An analysis of government spending data reveals the Presidency spent at least N34.39 billion on foreign exchange for international travel and related obligations over 2024 and 2025. According to records from the GovSpend tracker, the bulk of the expenditure occurred in 2024, totalling N29.35 billion, while 2025 saw a significant decline to N5.04 billion, coinciding with naira stabilisation.
The transactions, linked to the State House, Presidential Air Fleet, and offices of the President and Vice President, covered costs for official trips, aviation operations, estacodes, and logistics.
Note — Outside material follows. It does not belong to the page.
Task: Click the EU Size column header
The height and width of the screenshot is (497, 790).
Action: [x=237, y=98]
The data has intensified scrutiny over the cost of maintaining the presidential fleet and the return on investment from high-level foreign engagements amid Nigeria’s fiscal challenges.
Key Points:
The data provides a quantitative basis for the long-standing public debate about the cost of presidential travel and its impact on the nation’s foreign exchange reserves.
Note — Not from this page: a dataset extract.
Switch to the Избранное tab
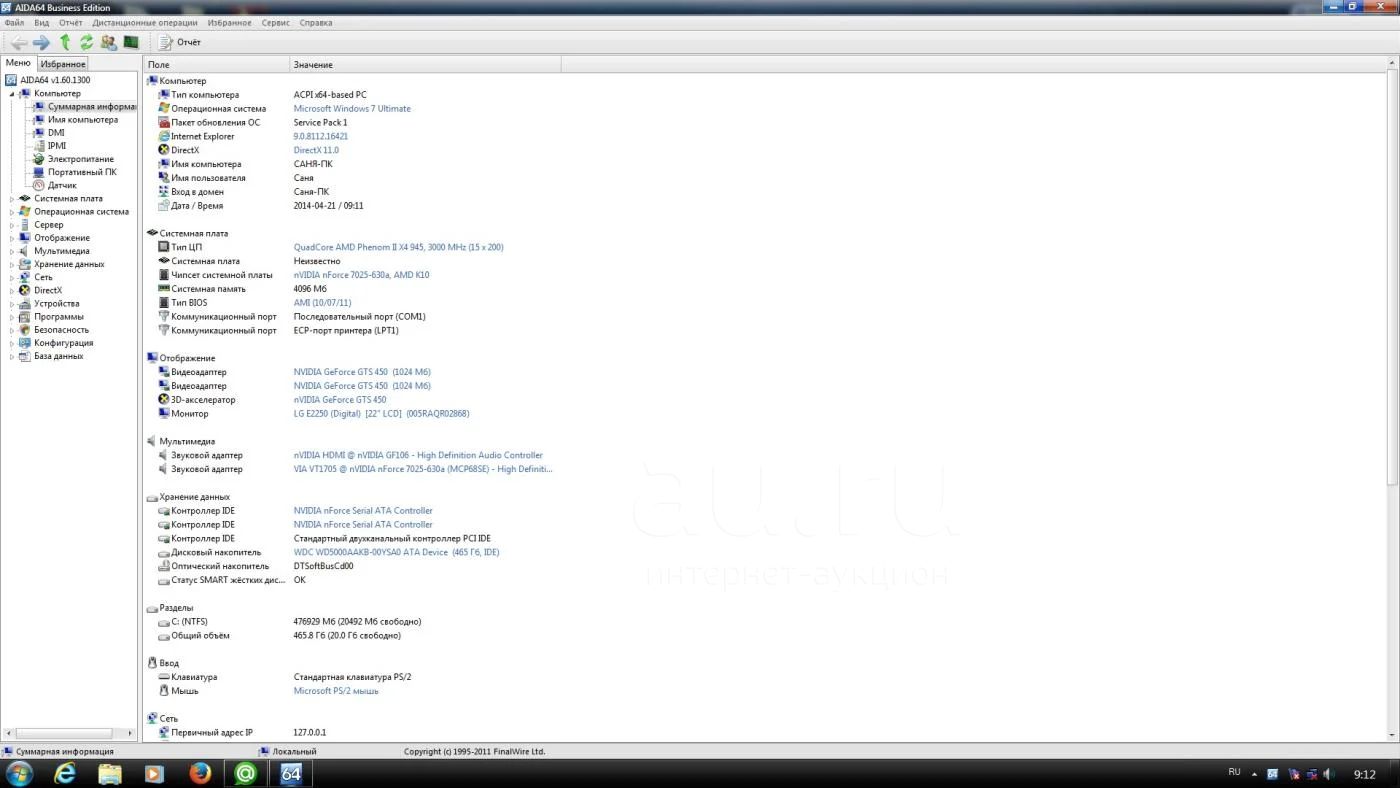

The sharp 82.8% decline in forex spending in 2025 is attributed to both exchange rate stabilisation and potentially tighter controls on official travel.
The Presidential Air Fleet emerged as a major forex consumer, with transactions highlighting the high cost of maintaining and operating official aircraft for international trips.
The figures renew calls for greater transparency and a cost-benefit analysis of diplomatic travels, especially regarding their tangible outcomes for the economy.
The timing of the revelations amplifies existing political criticism of the administration’s travel frequency and its alignment with pressing domestic needs.
While the reduction in 2025 suggests some fiscal adjustment, the cumulative N34bn expenditure underscores the significant resource allocation to statecraft and executive mobility, demanding greater public accountability for its results.